Showing posts with label Nice Jacket. Show all posts
Showing posts with label Nice Jacket. Show all posts

Monday, February 14, 2011

Nice Jacket: Dispatches


*The Picador Paperback edition of Michael Herr’s 1977 book Dispatches.

This cover reminds me of M*A*S*H.  In both, a weird brand of 70s minimalism flavors the apocalypse with humor and whimsy.  The saturated green helmet with its slogan ‘HELL SUCKS’ and a teardrop peace sign in vivid yellow, nestles in a hyperbolic (but mostly true) blurb from John Le Carré.  It’s certainly the best book I’ve ever read on men and war in any time, but then again I haven’t read many true war narratives. 

When I hold this book in my hand, I can see the yellow of the passing years on the white cover, the thumbprints of everyone who has picked it up over the years shining in the light.  It feels like a cheaply-made, but beautiful communiqué, delivered personally by a friend.

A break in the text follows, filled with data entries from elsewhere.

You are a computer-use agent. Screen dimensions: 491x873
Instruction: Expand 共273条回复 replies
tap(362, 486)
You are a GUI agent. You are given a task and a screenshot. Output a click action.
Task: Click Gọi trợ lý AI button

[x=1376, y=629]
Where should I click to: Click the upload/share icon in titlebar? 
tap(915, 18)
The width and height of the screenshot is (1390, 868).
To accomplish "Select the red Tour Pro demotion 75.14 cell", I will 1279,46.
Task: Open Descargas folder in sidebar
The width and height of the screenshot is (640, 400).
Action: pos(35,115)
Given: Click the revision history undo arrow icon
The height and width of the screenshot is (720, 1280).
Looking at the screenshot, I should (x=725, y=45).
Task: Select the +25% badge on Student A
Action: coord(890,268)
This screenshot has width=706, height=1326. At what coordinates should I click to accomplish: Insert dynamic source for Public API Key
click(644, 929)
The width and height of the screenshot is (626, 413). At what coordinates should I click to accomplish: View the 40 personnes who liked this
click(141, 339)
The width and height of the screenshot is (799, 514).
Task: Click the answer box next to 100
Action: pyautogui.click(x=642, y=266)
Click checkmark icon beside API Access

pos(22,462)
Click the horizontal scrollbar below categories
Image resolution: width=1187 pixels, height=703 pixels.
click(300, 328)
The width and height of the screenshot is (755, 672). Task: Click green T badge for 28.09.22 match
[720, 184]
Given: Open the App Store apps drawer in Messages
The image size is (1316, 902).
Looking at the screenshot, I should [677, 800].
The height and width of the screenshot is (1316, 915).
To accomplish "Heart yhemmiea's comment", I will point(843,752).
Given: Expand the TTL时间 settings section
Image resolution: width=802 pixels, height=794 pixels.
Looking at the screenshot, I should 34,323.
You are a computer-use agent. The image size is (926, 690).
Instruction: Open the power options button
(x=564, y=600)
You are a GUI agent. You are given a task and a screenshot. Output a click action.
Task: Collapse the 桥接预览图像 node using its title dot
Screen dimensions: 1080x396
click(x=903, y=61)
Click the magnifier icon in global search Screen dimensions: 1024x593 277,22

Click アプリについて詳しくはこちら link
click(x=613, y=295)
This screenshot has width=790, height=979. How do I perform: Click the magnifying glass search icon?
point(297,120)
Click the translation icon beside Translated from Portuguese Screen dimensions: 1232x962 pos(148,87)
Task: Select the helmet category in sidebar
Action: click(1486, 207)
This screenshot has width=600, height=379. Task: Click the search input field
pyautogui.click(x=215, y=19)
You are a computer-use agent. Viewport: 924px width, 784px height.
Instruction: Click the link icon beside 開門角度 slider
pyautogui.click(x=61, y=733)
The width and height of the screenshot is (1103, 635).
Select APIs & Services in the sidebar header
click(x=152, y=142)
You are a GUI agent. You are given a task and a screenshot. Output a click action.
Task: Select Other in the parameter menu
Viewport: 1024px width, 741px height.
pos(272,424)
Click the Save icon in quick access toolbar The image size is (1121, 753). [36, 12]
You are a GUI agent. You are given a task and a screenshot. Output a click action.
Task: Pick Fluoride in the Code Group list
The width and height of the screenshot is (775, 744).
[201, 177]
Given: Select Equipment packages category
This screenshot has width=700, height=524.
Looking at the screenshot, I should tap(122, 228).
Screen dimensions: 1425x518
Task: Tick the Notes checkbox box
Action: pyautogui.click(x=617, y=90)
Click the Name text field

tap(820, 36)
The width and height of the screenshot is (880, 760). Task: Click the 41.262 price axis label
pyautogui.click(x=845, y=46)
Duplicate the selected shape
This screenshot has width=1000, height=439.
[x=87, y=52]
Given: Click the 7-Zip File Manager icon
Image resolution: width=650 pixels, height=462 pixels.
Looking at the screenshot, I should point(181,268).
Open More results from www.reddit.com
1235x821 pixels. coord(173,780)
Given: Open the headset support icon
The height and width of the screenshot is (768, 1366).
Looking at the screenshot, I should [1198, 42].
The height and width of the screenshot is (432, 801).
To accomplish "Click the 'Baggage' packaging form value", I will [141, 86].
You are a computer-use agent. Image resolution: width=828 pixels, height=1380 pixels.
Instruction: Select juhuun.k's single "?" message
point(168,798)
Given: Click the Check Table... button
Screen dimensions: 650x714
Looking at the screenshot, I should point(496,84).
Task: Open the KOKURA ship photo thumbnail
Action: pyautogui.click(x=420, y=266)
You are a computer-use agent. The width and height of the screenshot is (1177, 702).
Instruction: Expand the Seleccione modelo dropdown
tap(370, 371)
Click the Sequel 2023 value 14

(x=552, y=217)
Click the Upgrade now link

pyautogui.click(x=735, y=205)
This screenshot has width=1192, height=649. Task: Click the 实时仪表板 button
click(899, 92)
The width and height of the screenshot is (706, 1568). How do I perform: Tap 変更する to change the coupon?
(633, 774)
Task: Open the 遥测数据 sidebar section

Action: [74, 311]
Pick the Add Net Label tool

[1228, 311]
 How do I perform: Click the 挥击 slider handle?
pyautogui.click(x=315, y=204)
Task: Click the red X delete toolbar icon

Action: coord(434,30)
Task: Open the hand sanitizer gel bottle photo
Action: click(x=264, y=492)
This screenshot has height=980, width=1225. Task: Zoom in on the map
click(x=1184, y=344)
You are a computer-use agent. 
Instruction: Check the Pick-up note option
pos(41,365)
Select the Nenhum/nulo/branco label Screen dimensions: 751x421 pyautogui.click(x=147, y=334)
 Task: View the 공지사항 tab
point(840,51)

When you get down to it though, Dispatches, isn’t much of a narrative.  It’s more a patchwork of impressions.  Herr uses an erratic, stream-of-consciousness style.  He’s a straight, war-hardened Hunter S. Thompson with big balls and a bigger heart.  His reports stick close to the dirt as he follows the lowest ranks of the most active units in the marines.  He’d rather tell us what the stoned grunts are talking about than the generals or the intelligence agencies.  Herr’s Vietnam War is in no way romanticized.  He refrains from the easy exoticism of Hollywood’s Vietnam films like Platoon and Apocalypse Now.  There are no easy political answers like you might find in Peter Davis’s powerful documentary Hearts and Minds.

Herr’s gift is the ability to show the horror and madness of war without any bloviating rhetoric, just the facts and the action of it all.  He shows most of the men in a human light, which is what they deserve, no matter the atrocities some of them participated in.  Herr’s strongest moment is his long description of the press in Vietnam.  The journalist’s odd hypocritical stance and parasitic nature is set into stunning relief against a war most of them objected to.

Dexter Filkins accomplished something similar for the Iraq War in his brilliant 2008 book The Forever War, but some of the resistant glamour of the journalist has been lost in the intervening 40 years.  The alienation is stronger in Iraq, it seems, and perhaps the disinterest of civilians back home has helped make the Armed Forces more callous.  Let the draft be reinstituted and see how oblivious we remain.



Related Links:

Monday, January 31, 2011

Nice Jacket: Endgame


*The Grove Press Twenty-Seventh Printing of Samuel Beckett’s 1958 play Endgame

The cover image is terrifying and conjures, for us now, less the post-modern existential horror of the play and more the squalor of our political realities.  More Abu Ghraib than a bad dream, the power of the grainy reproduced photograph of the cover comes not from the fear we have of the figure, but the moral fear produced by the figure’s implications.  The man is bound to a chair.  His face is draped with a towel.  Spots of blood form a ghostly mouth and eyes over his face.  His hands hang limply over the arms of the chair, and his human form is hidden beneath a heavy sack or straight jacket.  The typewriter font of the play’s title lends the image the quality of a piece of classified information from a government file.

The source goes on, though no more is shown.